In 1965, the World Health Organization created a task force to develop methods to regulate male fertility and from the mid-1980s, landmark studies were undertaken using weekly injections of testosterone enanthate, the first of which showed that 70% of men became azoospermic when given 200 mg/week of testosterone enanthate. However, ‘subsequent studies have focused on a combination with progestogens, which are potent gonadotrophin suppressors in men as they are in women’. Recently, a gel comprising nestorone—a potent progestogen— and testosterone has entered an international phase IIb clinical trial to establish both efficacy and side-effects.

The authors cite evidence not only showing the acceptability of a male contraceptive to many men, but that women would rely on their male partners to use it properly: ‘… many women rely on their male partner for contraception already— approximately 54% of women in the UK use either male sterilisation, male condom or withdrawal method as their main method of contraception.’

Significant alcohol-related harm remains in Europe despite overall downward trend

Noting that alcohol consumption is the seventh leading avoidable risk factor for premature mortality, morbidity and social harm globally, Pruckner et al (2019) state that the disorders most directly related to alcohol consumption are liver diseases like cirrhosis and alcoholic hepatitis. To determine alcohol-related mortality in the World Health Organization (WHO) European region over the last four decades, the authors evaluated 29 countries using data available from the WHO Health for All database.

Although a significant decline in alcohol-related mortality rates was found for all 29 countries, a West–East gradient was evident, with higher rates in countries like Hungary and the Baltic states. Although there was little difference between men and women in the declining trends in alcohol-related deaths observed, ‘there were marked differences in absolute values of standardised death rates between sexes with men showing higher rates than women’.

For liver cirrhosis rates, while Mediterranean and central European countries (eg France, Greece, Austria, Germany) saw significant decreases, there was ‘an increase in Eastern countries such as Hungary and the Republic of Moldova, but also the UK and Ireland’.

Possible reasons for decreased alcohol-related mortality include increased liver transplantation; higher alcohol beverage pricing; and stricter drink-driving controls and law enforcement.

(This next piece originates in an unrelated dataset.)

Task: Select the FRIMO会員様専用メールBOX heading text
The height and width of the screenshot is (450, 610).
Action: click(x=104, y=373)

Socioeconomic position affects risk of adverse childhood experiences

Adverse childhood experiences (ACEs) include child maltreatment (abuse and neglect) and those related to dysfunctional households, which include adult domestic violence, substance misuse or having an adult household member in prison. In this study, Walsh et al (2019) systematically reviewed the literature on the relationship between childhood socioeconomic position (SEP) and ACEs.

They found a clear relationship between SEP in childhood and the risk of experiencing ACEs and maltreatment. This relationship appears to be ‘robust across countries, measures of SEP and adversity and the age at which adversity is measured’. The authors note that there is substantially more research on childhood SEP and child maltreatment, leading them to suggest that ‘the role of SEP in childhood is not integrated into the understanding of what causes ACEs’.

The authors state that policy not only needs to help those currently affected by childhood adversity, but that to prevent further adversity, policy makers ‘must also understand the relationship between SEP and ACEs, and reduce socioeconomic inequality and poverty’. They are also clear that while policy and practice are needed to help those affected by childhood adversity, any policy that fails to acknowledge the wider socioeconomic context will be flawed: ‘This is particularly important for UK policy makers to understand, given both the recent increases, and projected future rises, in levels of child poverty’.